What you will do – Look through the lines below and extract each one that contains "agent".

Extracted records –
------------------------------
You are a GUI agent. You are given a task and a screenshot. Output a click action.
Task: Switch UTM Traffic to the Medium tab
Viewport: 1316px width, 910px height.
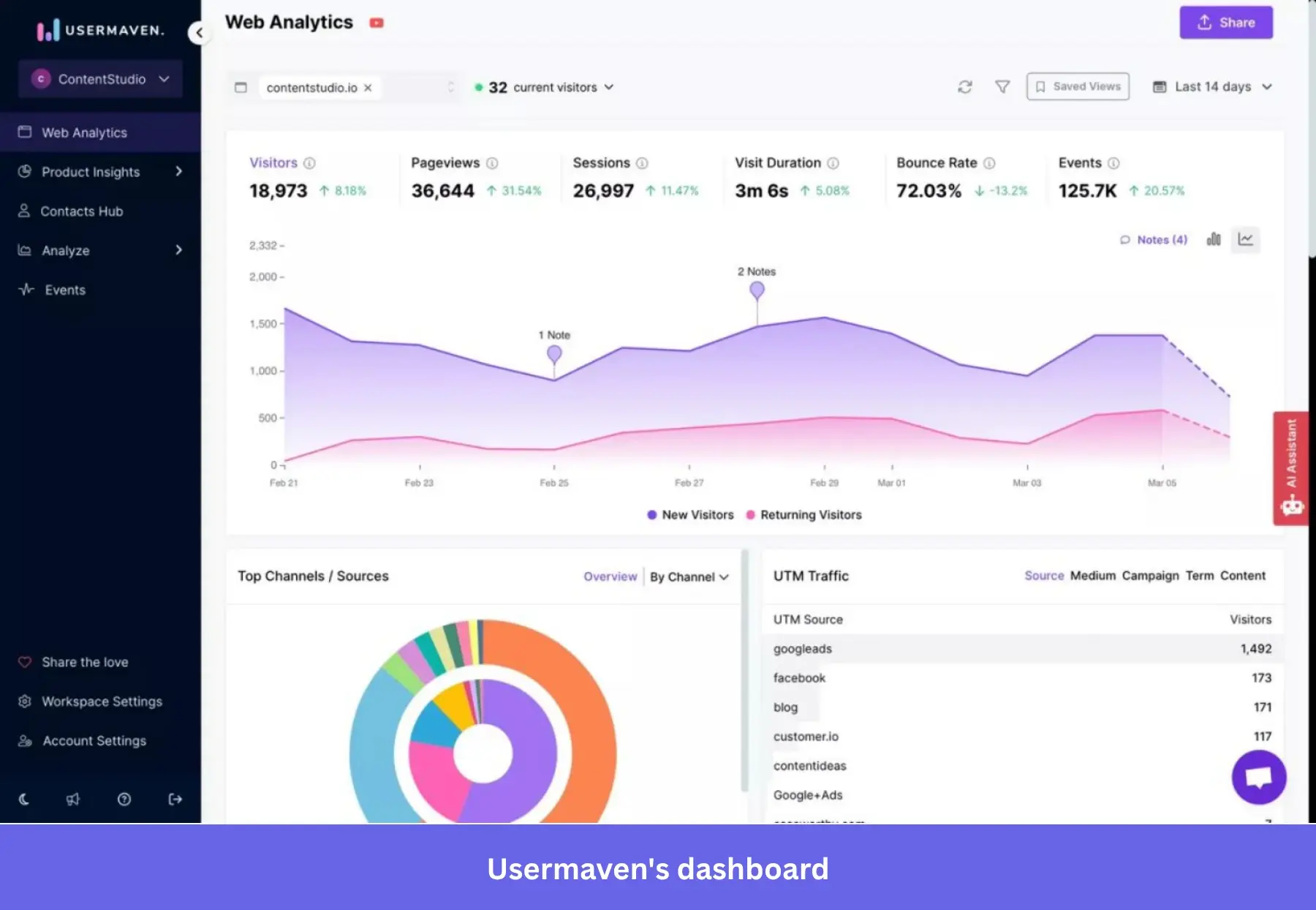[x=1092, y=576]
------------------------------
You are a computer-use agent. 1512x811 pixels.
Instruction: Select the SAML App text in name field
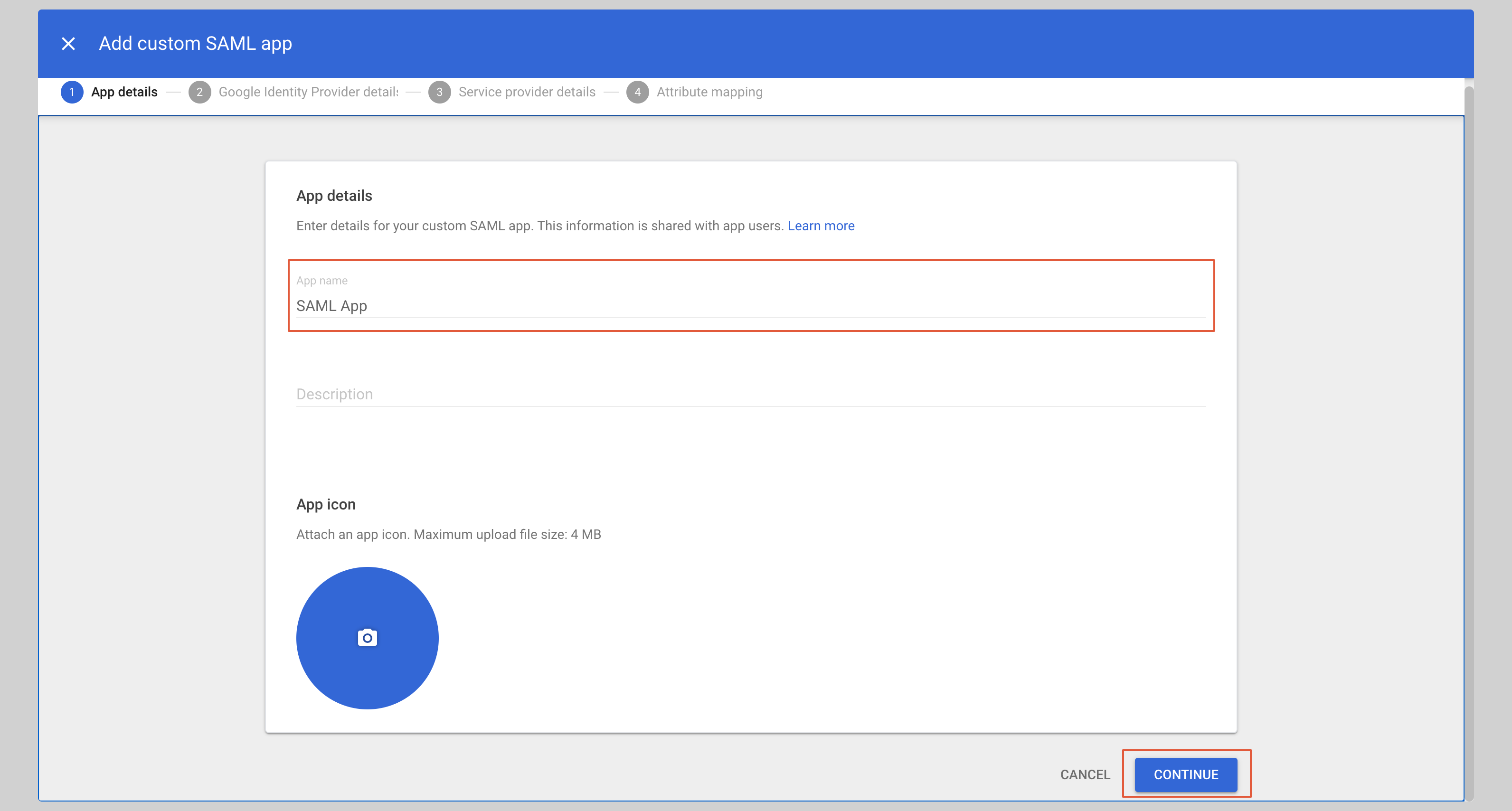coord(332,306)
------------------------------
Solution to this task –
You are a GUI agent. You are given a task and a screenshot. Output a click action.
You are a computer-use agent. 1512x811 pixels.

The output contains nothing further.